The capitulation to the pro-NATO and bourgeois leadership was openly evident at the march on Saturday February 25 in Paris, where one of the speakers was Alain Madelin, former minister in the Chirac government and a public figure of pro-NATO neoliberalism, and Bernard Guetta, MEP of LRM, Macron’s party.
It should be noted that the new military budget of Macron’s government for the period 2024-2030 will be 413 billion euros, and will increase by 60% the spending on military intelligence. In total, military spending for the next seven-year period will double compared to the previous one and will bring total military spending to 2.5% of GDP, exceeding the “minimum” of 2% set by NATO. All this while millions of workers in France suffer the effects of record inflation, the end of several government aids to face the social crisis and, of course, the brutal attack of Macron’s pension reform. The big justification for the detested reform that has brought millions into the streets (and will probably paralyze the country on March 7), is that according to the government the pension system has an annual deficit of between 10 and 12 billion euros.
The pension reform in the midst of war and arms race lays bare the contradictions and priorities of the Macron government, since the military budget of the French state in 2022 was 41 billion to defend the interests of the big French multinationals in their zones of influence. It is clear that French imperialism has sufficient resources to maintain and even lower the retirement age, raise pensions and wages, and decisively support the Ukrainian resistance.

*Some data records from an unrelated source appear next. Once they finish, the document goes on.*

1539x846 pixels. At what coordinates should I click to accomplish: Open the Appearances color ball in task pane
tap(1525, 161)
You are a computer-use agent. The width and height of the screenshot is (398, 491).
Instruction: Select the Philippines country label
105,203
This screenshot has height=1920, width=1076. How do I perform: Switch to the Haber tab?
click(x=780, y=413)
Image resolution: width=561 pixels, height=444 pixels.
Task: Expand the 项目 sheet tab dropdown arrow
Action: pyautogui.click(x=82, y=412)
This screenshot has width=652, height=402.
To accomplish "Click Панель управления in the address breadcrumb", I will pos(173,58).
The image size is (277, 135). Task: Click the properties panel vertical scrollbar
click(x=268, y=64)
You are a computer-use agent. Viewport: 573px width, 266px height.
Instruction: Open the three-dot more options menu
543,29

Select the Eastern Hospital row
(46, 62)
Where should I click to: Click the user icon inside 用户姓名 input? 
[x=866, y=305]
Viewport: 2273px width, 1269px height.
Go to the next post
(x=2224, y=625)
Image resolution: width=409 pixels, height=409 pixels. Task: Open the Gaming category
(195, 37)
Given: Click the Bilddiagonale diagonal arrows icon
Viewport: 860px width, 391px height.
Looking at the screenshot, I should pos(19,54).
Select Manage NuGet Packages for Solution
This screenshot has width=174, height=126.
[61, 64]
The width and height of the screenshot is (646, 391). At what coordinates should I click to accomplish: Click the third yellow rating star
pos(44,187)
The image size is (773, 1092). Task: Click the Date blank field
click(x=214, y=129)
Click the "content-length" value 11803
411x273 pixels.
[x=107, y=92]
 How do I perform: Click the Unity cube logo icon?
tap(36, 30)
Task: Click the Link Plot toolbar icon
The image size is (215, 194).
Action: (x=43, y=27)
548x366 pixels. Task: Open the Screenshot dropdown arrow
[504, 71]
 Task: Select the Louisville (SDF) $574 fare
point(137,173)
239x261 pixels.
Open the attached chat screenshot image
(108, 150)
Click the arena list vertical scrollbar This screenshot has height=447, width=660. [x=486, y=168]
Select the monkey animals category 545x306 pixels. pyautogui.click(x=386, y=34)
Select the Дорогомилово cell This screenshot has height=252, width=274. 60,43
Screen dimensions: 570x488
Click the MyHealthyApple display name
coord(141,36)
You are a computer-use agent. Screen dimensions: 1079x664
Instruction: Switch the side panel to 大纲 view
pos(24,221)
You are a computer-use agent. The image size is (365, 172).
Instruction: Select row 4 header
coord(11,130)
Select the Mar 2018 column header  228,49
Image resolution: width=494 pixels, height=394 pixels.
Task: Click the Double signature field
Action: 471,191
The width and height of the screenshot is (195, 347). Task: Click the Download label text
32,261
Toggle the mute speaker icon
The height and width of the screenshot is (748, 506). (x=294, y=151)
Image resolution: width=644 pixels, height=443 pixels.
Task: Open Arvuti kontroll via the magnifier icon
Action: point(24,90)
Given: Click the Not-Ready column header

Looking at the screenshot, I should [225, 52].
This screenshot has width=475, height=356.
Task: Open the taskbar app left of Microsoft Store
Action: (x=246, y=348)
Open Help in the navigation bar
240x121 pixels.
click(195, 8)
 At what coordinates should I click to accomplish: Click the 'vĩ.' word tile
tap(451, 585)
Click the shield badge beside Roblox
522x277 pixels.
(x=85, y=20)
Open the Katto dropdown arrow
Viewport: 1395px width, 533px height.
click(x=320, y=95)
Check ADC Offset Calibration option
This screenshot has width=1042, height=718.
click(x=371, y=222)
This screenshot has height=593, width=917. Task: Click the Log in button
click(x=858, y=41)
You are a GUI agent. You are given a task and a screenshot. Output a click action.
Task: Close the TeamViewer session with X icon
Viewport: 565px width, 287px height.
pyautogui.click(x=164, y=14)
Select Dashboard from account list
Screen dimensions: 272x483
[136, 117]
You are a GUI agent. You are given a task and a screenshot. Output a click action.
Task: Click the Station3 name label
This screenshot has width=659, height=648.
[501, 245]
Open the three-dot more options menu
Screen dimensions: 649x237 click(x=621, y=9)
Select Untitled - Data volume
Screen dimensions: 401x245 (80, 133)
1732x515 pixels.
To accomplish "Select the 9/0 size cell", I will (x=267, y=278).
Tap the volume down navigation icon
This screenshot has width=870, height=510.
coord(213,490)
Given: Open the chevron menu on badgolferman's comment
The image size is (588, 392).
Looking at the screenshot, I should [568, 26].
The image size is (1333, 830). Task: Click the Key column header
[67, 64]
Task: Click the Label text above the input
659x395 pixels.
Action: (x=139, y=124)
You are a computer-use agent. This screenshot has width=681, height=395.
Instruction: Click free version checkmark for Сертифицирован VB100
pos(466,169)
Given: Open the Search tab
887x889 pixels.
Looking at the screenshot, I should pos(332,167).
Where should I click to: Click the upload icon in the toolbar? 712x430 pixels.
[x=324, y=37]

However, French workers can only succeed in meeting the immediate needs of the working class in France, Europe and Ukraine if they radically question the record profits of their multinationals, the participation in NATO and the role of their military in Africa and the rest of the world, and move forward in building an independent working-class government for and by the workers.
While we continue to build unity of action in favor of material support to the Ukrainian resistance and for the defeat of the Russian invasion, strengthening the working class and popular resistance, we must also defend an independent and working class wing that sharply differentiates itself from the plans of Biden, Macron and Scholz. The latter do not aim at the political and economic independence of the Ukrainian people. We should instead bring together more and more working class and popular sectors and develop initiatives of independent mobilization of the French and European workers and direct aid campaigns as the intersyndical in France and the RSISL have begun to do.